About the #sorting-algorithms series
The #sorting-algorithms series is a collection of posts about reimplemented sorting algorithms in JavaScript.
If you are not familiar with sorting algorithms, a quick introduction and the full list of reimplemented sorting algorithms can be found in the introduction post of the series on sorting algorithms in JavaScript.
If you feel comfortable with the concept of each sorting algorithm and only want to see the code, have a look at the summary post of the series. It removes all explanations and contains only the JavaScript code for all sorting algorithms discussed in the series.
Get the code on Github
Of course, all the code can also be found on Github in the repository sorting-algorithms-in-javascript.
A good way to compare all of them
Unlike the data structures, all sorting algorithms have the same goal and they can all take the same input data. So, for every sorting algorithms of the series, we are going sort an array
of 10 numbers from 1 to 10.
By doing so we will be able to compare the different sorting algorithms more easily. Sorting algorithms are very sensitive to the input data so we will also try different input data to see how they affect the performances.
The sorting algorithms in the series
What is a sorting algorithm?
Instead of trying to re-explain what a sorting algorithm is, I prefer to leave you with the perfect description wikipedia makes of it.
A sorting algorithm is an algorithm that puts elements of a list in a certain order. Efficient sorting is important for optimizing the use of other algorithms (such as search and merge algorithms) which require input data to be in sorted lists; it is also often useful for producing human-readable output. From Wikipedia
Don’t stop to the obvious of the first sentence here. Indeed, it doesn’t seem so obvious for us human why sorting is so important because most of the time it is invisible for us. The definition mentions the use case for human readable output which is the only one that we are able to see but the use of optimizing other algorithms is for me even more important.
Sorting algorithms have been studied for decades, for example Bubble sort was analyzed as early as 1956, and are still today. They also are a very good introduction to computer science because they allow to introduce severals algorithm concepts with a very simple goal. This is another reason why it is good to study them.
Finally, as for the data structures, remember that each sorting algorithm has it own advantages and disadvantages. There isn’t any one of them that would beat all of the others, that’s the reason why it is important to know them all.
The complexity
If you hear about sorting algorithms, you will for sure hear about their complexity. As said before every sorting algorithms has its own advantages and disadvantages, their complexity can be seen as a way of expressing their own advantages and disadvantages easily according to a specific set of input data.
The complexity for sorting algorithms is probably even more important than for data structures. Data structures can be chosen according to some specific needs of your application but the use case for sorting algorithms is almost always the same. Therefore it is even more important to know which is the underlying complexity for such or such algorithm according to a set of input data.

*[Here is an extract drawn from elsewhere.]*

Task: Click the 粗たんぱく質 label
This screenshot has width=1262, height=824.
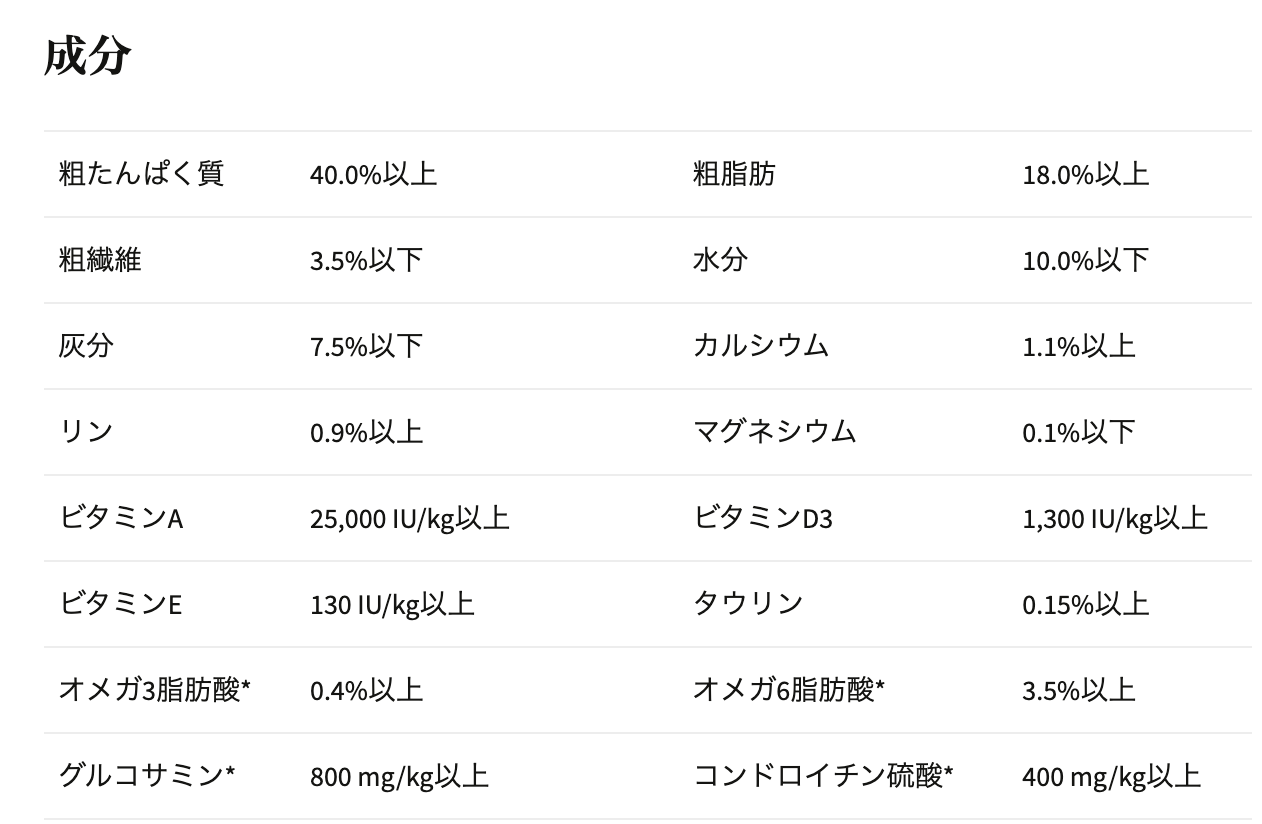Action: coord(141,174)
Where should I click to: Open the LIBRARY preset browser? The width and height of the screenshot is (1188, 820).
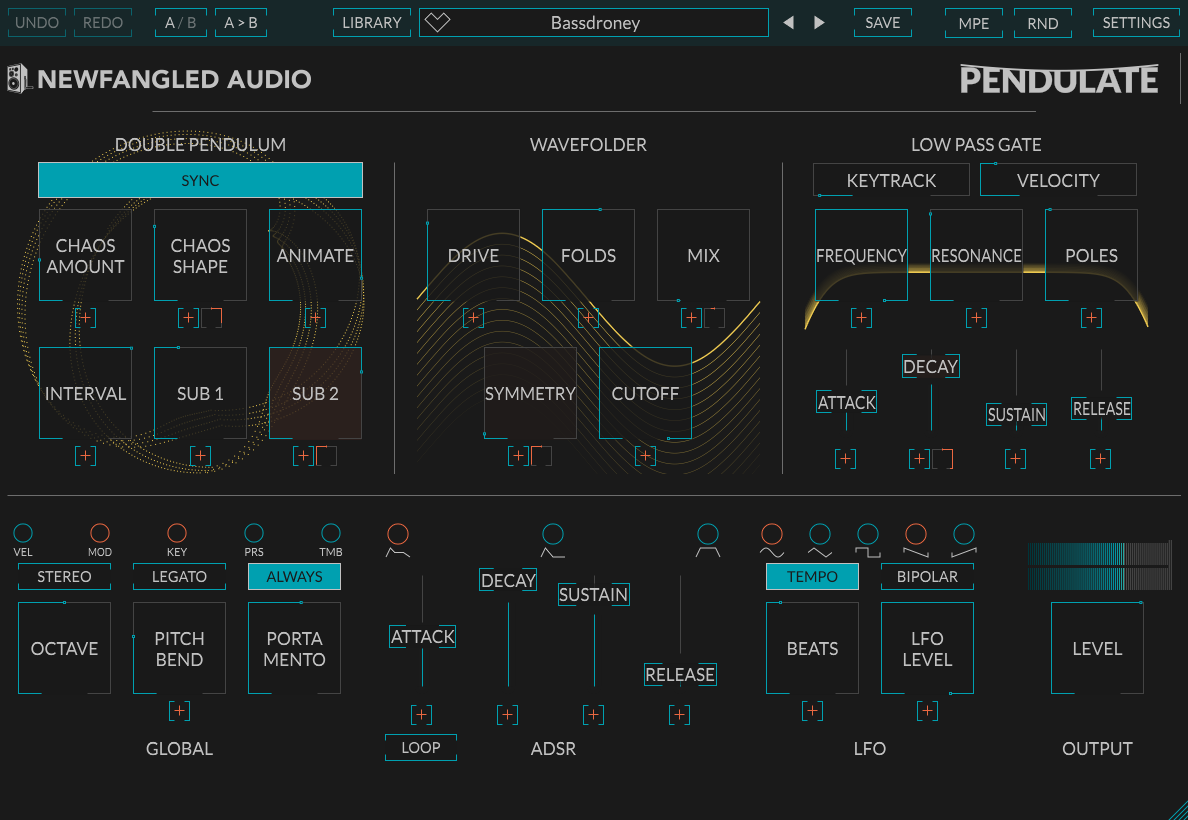coord(371,22)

The complexity is expressed on 2 axes, the space and the time.
The space
The space complexity represents the memory consumption of a sorting algorithm. As for most of the things in life, you can’t have it all, so it is with the sorting algorithms. You will generally need to trade some time for space or the other way around.
The time
The time complexity for a sorting algorithm is in general more diverse than its space complexity.
Only one type of operation
In contrary to data structures, when you look at the time complexity for sorting algorithms you only have one operation which is sorting. Therefore the focus, when speaking of time complexity for sorting algorithms, is often put on the different use cases (average, best and worst).
Dependent on data
Something that data structure and sorting algorithms have in common when talking about time complexity is that they are both dealing with data. When you deal with data you become dependent on them and as a result the time complexity is also dependent of the data that you received. To solve this problem we talk about 3 different time complexity.
- The best-case complexity: when the data looks the best
- The worst-case complexity: when the data looks the worst
- The average-case complexity: when the data looks average
As the operation for sorting algorithms is unique, you obtain theses different use cases by varying the set of input data. You can think for example to an already sorted array, or a reversed sorted array, etc…
The big O notation
The complexity is usually expressed with the Big O notation. The wikipedia page about this subject is pretty complex but you can find here a good summary of the different complexity for the most famous data structures and sorting algorithms.